Sclerosi multipla: un piccolo aiuto dalla dieta chetogenica
Si eliminano del tutto, o quasi, i carboidrati, aumentando il consumo di proteine e grassi. Così funziona a grandi linee la dieta chetogenica, considerato uno dei regimi alimentari più efficaci per dimagrire. Gli alimenti consentiti sono carne, pesce, uova, burro, verdure non amidacee (carote, broccoli, piselli), nocciole, mandorle, olio, formaggio. L’obiettivo è costringere l’organismo a utilizzare i grassi come fonte di energia. Ora si scopre che questo regime alimentare low carb assicura vantaggi che vanno oltre la perdita di peso. La dieta chetogenica sembrerebbe infatti migliorare la qualità di vita delle persone con sclerosi multipla, riducendo i sintomi e la disabilità.
Lo suggerisce uno studio i cui dati preliminari verranno presentati al meeting annuale dell’American Academy of Neurology (Seattle 2-7 aprile). I ricercatori hanno reclutato 65 persone con una diagnosi di sclerosi multipla recidiva-remittente, la forma più comune della malattia caratterizzata da fasi acute seguite da periodi di remissione senza sintomi o con sintomi lievi. I partecipanti hanno seguito una dieta chetogenica per sei mesi che consisteva in due o tre pasti al giorno ricchi di proteine, come uova, carne o pesce, accompagnate da due-quattro cucchiaini di grassi, come burro, olio, avocado, panna, e da una o due tazze di verdure non amidacee come cetrioli, verdure a foglia o cavolfiore. Erano consentiti anche gli snack tra un pasto e l’altro purché non venisse superata la soglia massima di 20 grammi di carboidrati al giorno. Nel corso dello studio i ricercatori si accertavano periodicamente attraverso le analisi delle urine che i partecipanti stessero seguendo fedelmente le indicazioni della dieta. Il parametro indicativo è la presenza dei chetoni, i metaboliti che vengono prodotti quando l’organismo comincia a bruciare i grassi. L’83 per cento dei partecipanti ha aderito alla dieta per l'intero periodo di studio. I sintomi della sclerosi multipla, il livello disabilità e la qualità di vita sono stati monitorati con questionari specifici una prima volta all’inizio dello studio, e poi successivamente dopo tre e sei mesi. Alla fine del periodo di osservazione, i partecipanti avevano perso peso ma soprattutto avevano punteggi migliori nei test di valutazione della depressione e della disabilità. Dopo sei mesi di dieta chetogenica i pazienti con sclerosi multipla dichiaravano anche di sentirsi meno stanchi.
Nel questionario sulla qualità di vita, sono state poste domande del tipo: ti sei sentito energico o esuasto? felice o scoraggiato e triste? Il punteggio andava da zero a 100, con i valori più alti che indicavano una salute fisica e mentale migliore.

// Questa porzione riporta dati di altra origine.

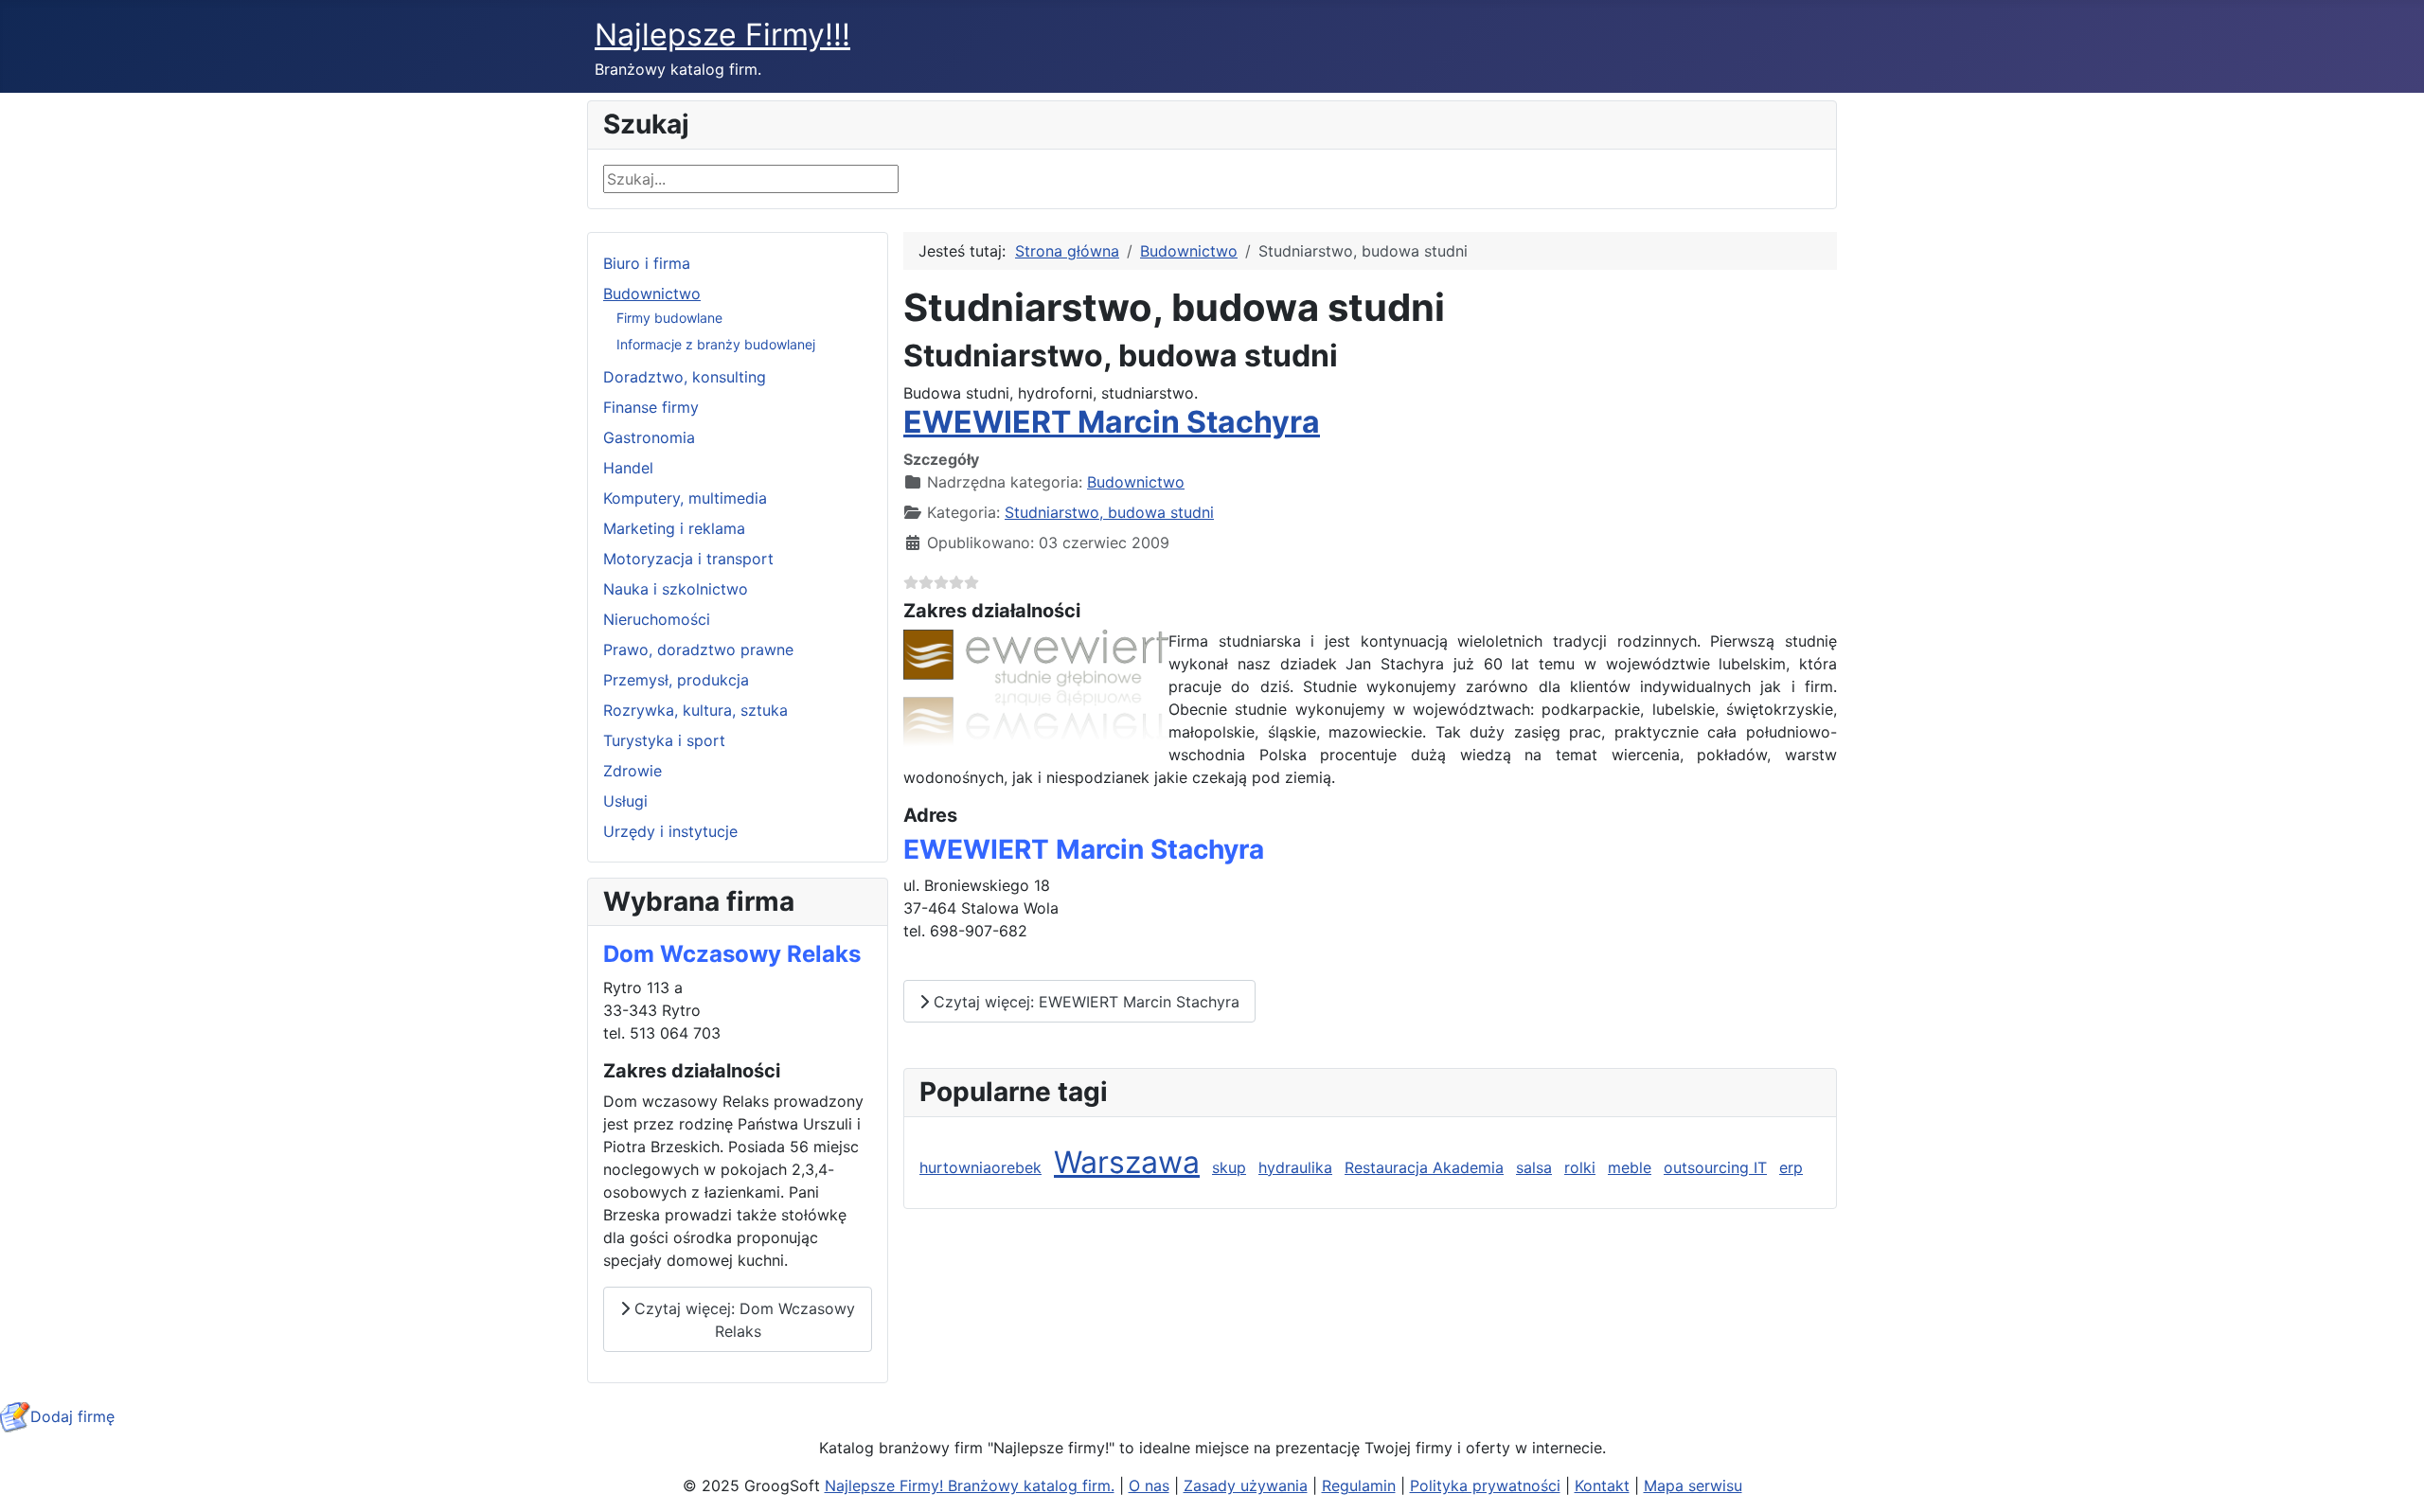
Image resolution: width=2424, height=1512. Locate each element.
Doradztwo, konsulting (684, 376)
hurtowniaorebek (980, 1167)
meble (1629, 1167)
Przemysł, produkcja (676, 679)
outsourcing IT (1715, 1167)
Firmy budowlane (669, 318)
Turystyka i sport (664, 740)
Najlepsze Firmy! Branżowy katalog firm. (969, 1485)
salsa (1534, 1167)
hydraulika (1295, 1167)
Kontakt (1602, 1485)
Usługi (625, 801)
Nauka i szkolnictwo (675, 588)
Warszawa (1127, 1162)
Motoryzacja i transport (688, 558)
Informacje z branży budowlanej (715, 344)
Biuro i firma (646, 263)
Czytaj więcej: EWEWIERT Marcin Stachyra (1084, 1001)
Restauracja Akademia (1424, 1167)
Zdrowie (632, 770)
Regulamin (1359, 1485)
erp (1791, 1167)
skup (1229, 1167)
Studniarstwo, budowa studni (1109, 512)
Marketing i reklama (674, 528)
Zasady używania (1246, 1485)
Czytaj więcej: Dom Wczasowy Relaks (742, 1320)
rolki (1579, 1167)
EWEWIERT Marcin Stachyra (1111, 421)
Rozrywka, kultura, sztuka (695, 710)
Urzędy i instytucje (670, 831)
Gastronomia (649, 437)
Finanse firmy (651, 407)
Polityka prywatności (1485, 1485)
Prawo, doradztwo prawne (698, 649)
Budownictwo (652, 293)
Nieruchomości (656, 619)
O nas (1149, 1485)
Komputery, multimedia (685, 498)
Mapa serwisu (1693, 1485)
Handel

Per quanto riguarda la salute fisica, all’inizio dello studio i partecipanti avevano in media un punteggio di 67 che era salito a 79 dopo i sei mesi di dieta. Sul fronte della salute mentale si è passati da un punteggio iniziale medio di 71 a un punteggio finale di 82. Sono stati osservati miglioramenti anche nella valutazione clinica della progressione della malattia. In una scala da zero a 10, con i valori superiori a indicare una disabilità maggiore, si è passati da 2,3 a 1,9. Nel test di camminata di 6 minuti, la distanza media iniziale era di 300 metri e quella finale di 520.
I ricercatori hanno anche prelevato campioni di sangue dei partecipanti osservando un miglioramento nei livelli dei marcatori infiammatori.
«Il nostro studio fornisce prove che una dieta chetogenica può effettivamente essere sicura e benefica, riducendo alcuni sintomi per le persone con sclerosi multipla, se seguita per un periodo di sei mesi. Tuttavia, sono necessarie ulteriori ricerche perché ci sono potenziali rischi associati alle diete chetogeniche, come calcoli renali, problemi digestivi e carenze nutrizionali. È importante che le persone con sclerosi multipla si consultino con il proprio medico prima di apportare grandi modifiche alla loro dieta e che siano regolarmente monitorate da un medico e da un dietista durante una dieta chetogenica», ha dichiarato Nicholas Brenton, della University of Virginia e membro della American Academy of Neurology.